Update emoji to unicode 13.0

author: Nicolas Werner <nicolas.werner@hotmail.de> 2020-01-24 04:18:14 +0100
committer: Nicolas Werner <nicolas.werner@hotmail.de> 2020-01-24 04:18:14 +0100
commit: 73cf7b239b6ebbc720c9b9911fbf3f0fc183a949 (patch)
tree: 3ec3ebf7afb43b4d0fc62207f66e8e11063fbc1c /scripts
parent: Remove translations from reply fallback (diff)

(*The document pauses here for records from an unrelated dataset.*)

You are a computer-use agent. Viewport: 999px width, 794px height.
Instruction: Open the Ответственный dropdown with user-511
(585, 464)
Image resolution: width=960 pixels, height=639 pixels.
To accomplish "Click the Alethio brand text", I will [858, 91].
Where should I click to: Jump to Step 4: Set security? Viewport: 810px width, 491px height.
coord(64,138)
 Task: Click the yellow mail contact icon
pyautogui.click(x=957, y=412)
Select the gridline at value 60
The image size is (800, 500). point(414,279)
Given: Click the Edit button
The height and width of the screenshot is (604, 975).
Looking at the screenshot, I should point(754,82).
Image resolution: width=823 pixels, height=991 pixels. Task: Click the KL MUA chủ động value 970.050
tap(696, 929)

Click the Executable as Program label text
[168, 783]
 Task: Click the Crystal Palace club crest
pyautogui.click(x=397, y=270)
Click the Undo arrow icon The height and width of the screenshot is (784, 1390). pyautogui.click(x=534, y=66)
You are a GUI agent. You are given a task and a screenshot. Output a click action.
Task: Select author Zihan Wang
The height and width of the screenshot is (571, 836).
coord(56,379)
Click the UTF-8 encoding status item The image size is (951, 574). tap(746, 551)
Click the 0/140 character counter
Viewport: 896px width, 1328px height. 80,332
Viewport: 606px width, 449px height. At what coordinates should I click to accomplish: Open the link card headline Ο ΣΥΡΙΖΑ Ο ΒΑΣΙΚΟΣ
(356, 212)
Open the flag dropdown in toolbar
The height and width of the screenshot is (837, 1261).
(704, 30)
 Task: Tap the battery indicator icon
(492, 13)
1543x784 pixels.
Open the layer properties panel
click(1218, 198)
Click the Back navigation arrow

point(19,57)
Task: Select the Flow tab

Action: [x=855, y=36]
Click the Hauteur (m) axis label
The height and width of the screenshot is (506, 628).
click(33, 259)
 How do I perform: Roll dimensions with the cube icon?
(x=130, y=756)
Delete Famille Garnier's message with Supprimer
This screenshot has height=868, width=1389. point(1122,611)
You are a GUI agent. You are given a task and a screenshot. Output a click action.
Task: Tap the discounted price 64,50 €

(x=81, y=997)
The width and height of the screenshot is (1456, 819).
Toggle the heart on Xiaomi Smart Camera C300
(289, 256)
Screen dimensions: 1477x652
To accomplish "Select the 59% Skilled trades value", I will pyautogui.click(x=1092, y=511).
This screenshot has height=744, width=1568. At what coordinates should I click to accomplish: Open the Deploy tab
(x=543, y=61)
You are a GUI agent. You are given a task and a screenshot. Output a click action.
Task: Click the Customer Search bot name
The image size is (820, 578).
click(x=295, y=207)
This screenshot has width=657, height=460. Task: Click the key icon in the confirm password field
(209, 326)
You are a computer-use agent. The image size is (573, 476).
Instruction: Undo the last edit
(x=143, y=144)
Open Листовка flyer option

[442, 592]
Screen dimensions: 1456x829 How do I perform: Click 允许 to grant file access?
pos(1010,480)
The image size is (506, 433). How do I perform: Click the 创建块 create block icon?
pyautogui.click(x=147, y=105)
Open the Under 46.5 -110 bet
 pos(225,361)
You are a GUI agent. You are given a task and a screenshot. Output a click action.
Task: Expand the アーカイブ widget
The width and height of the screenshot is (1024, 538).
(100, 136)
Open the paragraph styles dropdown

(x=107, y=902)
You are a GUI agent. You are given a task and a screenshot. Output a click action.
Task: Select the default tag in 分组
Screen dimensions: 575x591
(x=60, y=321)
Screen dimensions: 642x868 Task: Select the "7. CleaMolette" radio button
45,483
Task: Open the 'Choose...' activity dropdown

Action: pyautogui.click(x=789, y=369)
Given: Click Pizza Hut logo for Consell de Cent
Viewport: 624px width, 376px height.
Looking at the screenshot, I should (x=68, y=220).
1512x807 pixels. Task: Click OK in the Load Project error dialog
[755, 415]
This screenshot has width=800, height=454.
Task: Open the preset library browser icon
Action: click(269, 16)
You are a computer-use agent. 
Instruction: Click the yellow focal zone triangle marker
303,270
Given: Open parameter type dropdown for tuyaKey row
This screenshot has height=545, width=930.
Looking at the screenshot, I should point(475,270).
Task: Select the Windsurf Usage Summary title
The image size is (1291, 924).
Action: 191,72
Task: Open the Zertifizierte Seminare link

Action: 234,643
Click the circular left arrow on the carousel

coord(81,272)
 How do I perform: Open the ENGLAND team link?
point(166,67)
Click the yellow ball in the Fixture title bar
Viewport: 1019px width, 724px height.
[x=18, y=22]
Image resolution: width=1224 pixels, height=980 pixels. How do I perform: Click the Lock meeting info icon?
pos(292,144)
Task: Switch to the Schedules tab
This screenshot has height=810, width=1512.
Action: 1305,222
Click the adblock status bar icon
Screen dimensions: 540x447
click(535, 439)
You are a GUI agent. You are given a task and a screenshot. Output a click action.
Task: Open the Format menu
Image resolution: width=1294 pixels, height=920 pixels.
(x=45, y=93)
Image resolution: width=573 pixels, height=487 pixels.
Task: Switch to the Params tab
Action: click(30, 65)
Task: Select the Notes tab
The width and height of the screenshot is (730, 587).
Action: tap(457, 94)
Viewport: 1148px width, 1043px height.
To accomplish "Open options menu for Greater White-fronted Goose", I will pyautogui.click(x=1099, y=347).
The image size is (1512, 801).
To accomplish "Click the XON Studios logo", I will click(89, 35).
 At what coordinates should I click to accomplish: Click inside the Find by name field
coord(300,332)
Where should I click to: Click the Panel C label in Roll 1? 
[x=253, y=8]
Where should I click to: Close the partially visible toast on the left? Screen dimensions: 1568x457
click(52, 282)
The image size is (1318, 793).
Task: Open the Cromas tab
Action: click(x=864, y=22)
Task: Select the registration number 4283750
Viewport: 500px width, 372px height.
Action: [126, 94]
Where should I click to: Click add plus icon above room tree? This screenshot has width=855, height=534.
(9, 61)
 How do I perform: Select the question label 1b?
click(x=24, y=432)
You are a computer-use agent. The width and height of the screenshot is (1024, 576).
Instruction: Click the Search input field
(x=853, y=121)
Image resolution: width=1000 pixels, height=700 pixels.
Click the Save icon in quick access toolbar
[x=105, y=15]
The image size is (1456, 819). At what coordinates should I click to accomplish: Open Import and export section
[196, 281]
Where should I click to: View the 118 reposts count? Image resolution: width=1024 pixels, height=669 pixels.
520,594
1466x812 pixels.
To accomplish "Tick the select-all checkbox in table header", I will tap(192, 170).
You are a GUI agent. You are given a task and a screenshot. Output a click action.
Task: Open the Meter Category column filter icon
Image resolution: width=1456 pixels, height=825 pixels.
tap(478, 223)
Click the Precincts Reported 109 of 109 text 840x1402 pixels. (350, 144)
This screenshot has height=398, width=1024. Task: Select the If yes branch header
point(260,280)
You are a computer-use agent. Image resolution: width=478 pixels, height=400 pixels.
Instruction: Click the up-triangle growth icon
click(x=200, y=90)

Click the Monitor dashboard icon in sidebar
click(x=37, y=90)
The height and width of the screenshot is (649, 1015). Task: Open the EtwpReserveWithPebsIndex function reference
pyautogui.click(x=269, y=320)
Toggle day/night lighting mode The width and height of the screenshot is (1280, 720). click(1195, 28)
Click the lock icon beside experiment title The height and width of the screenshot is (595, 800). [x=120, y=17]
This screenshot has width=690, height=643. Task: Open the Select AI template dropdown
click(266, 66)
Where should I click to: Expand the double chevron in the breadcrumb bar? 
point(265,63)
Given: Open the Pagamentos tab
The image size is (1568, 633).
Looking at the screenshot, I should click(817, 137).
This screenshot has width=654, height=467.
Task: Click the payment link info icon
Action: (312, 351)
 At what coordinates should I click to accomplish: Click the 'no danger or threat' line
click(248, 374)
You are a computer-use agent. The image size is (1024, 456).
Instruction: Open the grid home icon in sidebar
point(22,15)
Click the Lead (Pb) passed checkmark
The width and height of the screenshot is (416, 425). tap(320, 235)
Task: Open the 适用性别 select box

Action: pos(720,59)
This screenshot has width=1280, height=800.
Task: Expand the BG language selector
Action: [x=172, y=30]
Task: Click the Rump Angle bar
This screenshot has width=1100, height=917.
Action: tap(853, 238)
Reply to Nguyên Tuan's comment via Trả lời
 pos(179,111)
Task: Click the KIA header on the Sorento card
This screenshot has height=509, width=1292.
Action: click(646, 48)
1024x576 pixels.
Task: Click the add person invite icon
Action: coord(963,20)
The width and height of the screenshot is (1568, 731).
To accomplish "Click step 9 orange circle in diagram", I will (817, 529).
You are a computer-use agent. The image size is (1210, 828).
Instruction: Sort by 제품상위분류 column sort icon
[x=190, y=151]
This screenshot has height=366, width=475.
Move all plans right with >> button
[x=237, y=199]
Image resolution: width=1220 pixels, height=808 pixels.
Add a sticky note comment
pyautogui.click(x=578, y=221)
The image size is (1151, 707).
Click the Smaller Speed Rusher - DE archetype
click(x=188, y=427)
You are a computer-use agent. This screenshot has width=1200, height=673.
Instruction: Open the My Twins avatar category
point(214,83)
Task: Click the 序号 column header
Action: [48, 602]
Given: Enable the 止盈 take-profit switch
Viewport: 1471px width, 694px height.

download: nheko-73cf7b239b6ebbc720c9b9911fbf3f0fc183a949.tar.xz
2 files changed, 49 insertions, 42 deletions
diff --git a/scripts/emoji_codegen.py b/scripts/emoji_codegen.py
index cfa72425..634887b2 100755
--- a/scripts/emoji_codegen.py
+++ b/scripts/emoji_codegen.py
@@ -1,31 +1,19 @@
 #!/usr/bin/env python3
 
 import sys
-import json
+import re
 
 from jinja2 import Template
 
 
 class Emoji(object):
-    def __init__(self, code, shortname, category, order):
-        self.code = ''.join(list(map(code_to_bytes, code.split('-'))))
+    def __init__(self, code, shortname):
+        self.code = repr(code.encode('utf-8'))[1:].strip("'")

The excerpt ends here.